Com a redação do artigo, denota-se um fator importantíssimo no que tange à contribuição para o desacúmulo de processos junto ao Judiciário: questões administrativas provenientes dos cartórios extrajudiciais passaram a não mais serem resolvidas por este Poder e sim pelo próprio ofício extrajudicial. Isso representou um avanço enorme para as pessoas que se deparavam com quaisquer dos problemas cadastrados no art. 213, posto que sempre tinham que ser submetidos ao Juízo, a fim de que o mesmo dissesse sobre a solução. Percebeu-se que esses assuntos levados à apreciação do Poder Judiciário poderiam ser fácil e rapidamente resolvidos pelo oficial registrador. Ao revés andava a lei, que determinava o trâmite judicial para tanto, fazendo com que problemas de menor complexidade se amontoassem a outros tantos processos nas varas designadas e ali permanecessem por meses, ou mesmo anos, até sua completa solução.
Tal situação feria de morte o princípio da celeridade processual, principalmente a administrativa, já que não deixava fluir o trâmite no cartório extrajudicial. Assim, com o advento da Lei 10.931/2004, este quadro melhorou significativamente e hoje, pelo menos no que tange aos assuntos elencados no art. 213, não há mais necessidade de intervenção judicial para a respectiva resolução. Deve-se lembrar, contudo, que ainda há assuntos emanados dos cartórios extrajudiciais que necessitam da intervenção do Poder Judiciário, tais quais cancelamento de matrícula, problemas de identificação de área, divergências entre matrículas ou transcrições, enfim, temas que geralmente são levados a juízo por meio de suscitação de dúvida para que o magistrado decida.
REFERÊNCIAS
ALVIM, José Eduardo Carreira. Teoria geral do processo. 10. ed. Rio de Janeiro: Forense, 2006.
BRANDELLI, Leonardo. Teoria geral do direito notarial. São Paulo: Saraiva, 2007.
BUENO, Cassio Scarpinella. Curso sistematizado de direito processual civil: teoria geral do direito processual civil.2. ed. São Paulo: Saraiva, 2008. v.1.
COMASSETTO, Mírian Saccol. A função notarial como forma de prevenção de litígios. Porto Alegre: Norton, 2002.
DIAS, Maria Berenice. Manual de Direito das Famílias. 4ª ed. São Paulo: RT, 2008.

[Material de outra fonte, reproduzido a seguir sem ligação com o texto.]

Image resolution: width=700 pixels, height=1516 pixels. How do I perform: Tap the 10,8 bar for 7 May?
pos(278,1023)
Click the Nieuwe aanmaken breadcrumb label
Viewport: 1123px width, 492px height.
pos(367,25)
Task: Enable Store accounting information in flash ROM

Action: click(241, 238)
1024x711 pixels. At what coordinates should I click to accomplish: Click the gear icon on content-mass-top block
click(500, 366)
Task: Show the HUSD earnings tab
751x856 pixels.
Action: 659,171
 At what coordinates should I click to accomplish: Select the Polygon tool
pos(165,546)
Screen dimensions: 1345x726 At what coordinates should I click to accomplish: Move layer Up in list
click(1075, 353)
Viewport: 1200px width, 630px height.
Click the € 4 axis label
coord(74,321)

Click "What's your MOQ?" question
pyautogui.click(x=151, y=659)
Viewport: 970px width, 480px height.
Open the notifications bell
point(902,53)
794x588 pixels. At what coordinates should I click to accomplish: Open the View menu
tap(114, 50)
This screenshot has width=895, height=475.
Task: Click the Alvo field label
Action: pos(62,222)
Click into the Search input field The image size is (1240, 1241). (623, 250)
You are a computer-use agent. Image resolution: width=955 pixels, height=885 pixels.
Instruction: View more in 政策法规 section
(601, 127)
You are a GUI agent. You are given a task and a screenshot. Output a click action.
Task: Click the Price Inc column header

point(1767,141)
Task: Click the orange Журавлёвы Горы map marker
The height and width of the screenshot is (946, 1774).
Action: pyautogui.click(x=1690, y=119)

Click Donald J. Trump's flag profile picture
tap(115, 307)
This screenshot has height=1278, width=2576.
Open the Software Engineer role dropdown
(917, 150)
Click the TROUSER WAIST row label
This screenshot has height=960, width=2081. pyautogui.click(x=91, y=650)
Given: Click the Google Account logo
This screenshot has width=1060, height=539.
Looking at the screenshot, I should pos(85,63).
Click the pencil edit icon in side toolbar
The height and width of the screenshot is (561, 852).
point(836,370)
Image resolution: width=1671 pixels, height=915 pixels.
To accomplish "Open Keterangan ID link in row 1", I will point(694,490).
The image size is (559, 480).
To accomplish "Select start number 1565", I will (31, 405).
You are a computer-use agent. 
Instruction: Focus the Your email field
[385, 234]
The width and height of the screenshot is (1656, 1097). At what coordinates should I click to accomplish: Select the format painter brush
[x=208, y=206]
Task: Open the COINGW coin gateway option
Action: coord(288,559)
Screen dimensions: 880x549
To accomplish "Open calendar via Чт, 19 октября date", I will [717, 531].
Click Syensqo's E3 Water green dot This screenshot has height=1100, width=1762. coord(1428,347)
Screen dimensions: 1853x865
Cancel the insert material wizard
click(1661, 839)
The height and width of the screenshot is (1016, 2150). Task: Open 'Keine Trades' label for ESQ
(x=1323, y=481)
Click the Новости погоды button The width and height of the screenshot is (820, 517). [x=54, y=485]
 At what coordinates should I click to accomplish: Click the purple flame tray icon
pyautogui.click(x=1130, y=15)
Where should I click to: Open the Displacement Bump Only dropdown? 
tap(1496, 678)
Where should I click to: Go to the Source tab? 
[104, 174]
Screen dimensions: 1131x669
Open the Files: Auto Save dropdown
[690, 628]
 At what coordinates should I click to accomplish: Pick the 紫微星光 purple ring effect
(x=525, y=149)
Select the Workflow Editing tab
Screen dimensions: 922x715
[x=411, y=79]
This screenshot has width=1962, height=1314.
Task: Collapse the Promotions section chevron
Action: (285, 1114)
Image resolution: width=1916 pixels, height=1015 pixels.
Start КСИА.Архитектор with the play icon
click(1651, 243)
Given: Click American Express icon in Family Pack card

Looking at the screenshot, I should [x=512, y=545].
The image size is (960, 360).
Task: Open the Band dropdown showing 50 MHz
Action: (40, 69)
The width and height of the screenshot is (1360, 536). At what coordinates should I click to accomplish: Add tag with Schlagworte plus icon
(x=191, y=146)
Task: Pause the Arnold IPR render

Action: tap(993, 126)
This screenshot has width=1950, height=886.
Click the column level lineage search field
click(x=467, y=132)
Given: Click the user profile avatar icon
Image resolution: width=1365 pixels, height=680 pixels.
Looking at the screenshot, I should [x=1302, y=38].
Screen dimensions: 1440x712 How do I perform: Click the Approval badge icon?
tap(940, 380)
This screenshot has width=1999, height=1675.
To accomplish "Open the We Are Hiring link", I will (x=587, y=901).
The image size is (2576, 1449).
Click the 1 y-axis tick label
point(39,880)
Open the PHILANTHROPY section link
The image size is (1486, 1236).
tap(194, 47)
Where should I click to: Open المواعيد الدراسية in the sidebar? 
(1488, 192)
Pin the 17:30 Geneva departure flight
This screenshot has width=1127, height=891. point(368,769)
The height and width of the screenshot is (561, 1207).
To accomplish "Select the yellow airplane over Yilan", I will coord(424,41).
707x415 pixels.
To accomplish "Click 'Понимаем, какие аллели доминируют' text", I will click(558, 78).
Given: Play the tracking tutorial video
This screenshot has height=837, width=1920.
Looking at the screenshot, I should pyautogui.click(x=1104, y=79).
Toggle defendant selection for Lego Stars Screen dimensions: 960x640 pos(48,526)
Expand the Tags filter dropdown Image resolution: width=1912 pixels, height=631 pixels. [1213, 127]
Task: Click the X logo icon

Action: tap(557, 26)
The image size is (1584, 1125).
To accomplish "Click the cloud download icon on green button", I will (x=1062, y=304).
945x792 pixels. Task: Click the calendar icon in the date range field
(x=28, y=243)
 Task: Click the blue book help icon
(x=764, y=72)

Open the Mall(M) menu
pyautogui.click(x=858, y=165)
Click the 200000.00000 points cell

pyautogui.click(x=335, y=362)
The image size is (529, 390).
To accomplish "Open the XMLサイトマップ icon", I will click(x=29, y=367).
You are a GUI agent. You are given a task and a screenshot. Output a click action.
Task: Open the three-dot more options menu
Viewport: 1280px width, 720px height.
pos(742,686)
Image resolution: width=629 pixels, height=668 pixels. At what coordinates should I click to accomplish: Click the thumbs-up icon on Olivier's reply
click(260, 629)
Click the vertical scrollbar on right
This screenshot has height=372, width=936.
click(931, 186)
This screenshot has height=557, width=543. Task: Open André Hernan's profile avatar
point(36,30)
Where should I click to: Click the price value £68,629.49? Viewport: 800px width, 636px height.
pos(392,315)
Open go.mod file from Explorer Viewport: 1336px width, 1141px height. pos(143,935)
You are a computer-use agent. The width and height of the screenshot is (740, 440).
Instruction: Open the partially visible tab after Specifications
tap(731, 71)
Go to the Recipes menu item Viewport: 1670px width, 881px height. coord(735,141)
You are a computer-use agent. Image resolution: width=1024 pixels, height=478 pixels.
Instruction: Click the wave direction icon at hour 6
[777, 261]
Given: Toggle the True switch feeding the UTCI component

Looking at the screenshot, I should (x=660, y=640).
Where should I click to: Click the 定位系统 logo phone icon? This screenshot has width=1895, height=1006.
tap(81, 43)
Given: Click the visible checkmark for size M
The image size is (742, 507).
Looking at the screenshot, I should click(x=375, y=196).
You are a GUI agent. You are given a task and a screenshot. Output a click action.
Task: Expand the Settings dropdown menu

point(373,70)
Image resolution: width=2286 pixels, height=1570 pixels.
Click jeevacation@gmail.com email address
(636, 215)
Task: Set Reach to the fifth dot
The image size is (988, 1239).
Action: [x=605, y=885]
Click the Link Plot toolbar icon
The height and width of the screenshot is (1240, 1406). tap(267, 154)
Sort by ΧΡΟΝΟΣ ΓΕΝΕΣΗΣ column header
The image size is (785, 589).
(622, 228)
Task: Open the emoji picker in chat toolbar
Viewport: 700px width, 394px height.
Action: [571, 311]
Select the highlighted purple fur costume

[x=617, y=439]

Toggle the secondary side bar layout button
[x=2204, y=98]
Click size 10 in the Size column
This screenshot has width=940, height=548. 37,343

SANTOS, Moacyr Amaral. Primeiras linhas de direito processual civil. 25. ed. São Paulo: Saraiva, 2007. v. I.
SILVA, Ovídio A. Baptista da. Curso de processo civil. 7. ed. rev. e atual. de acordo com o Código Civil de 2002. Rio de Janeiro: Forense, 2006.
VASCONCELOS, Arnaldo. Teoria da Norma Jurídica. 4. ed. São Paulo: Malheiros, 1996.
Notas
- Dentre os quais podemos citar o pensamento de José Eduardo Carreira Alvin (2006, p. 55-66), Ovídio A. Baptista da Silva (2006, p. 29), dentre outros.
- Tal pensamento é compartilhado por Cassio Scarpinella Bueno (2008, p. 17).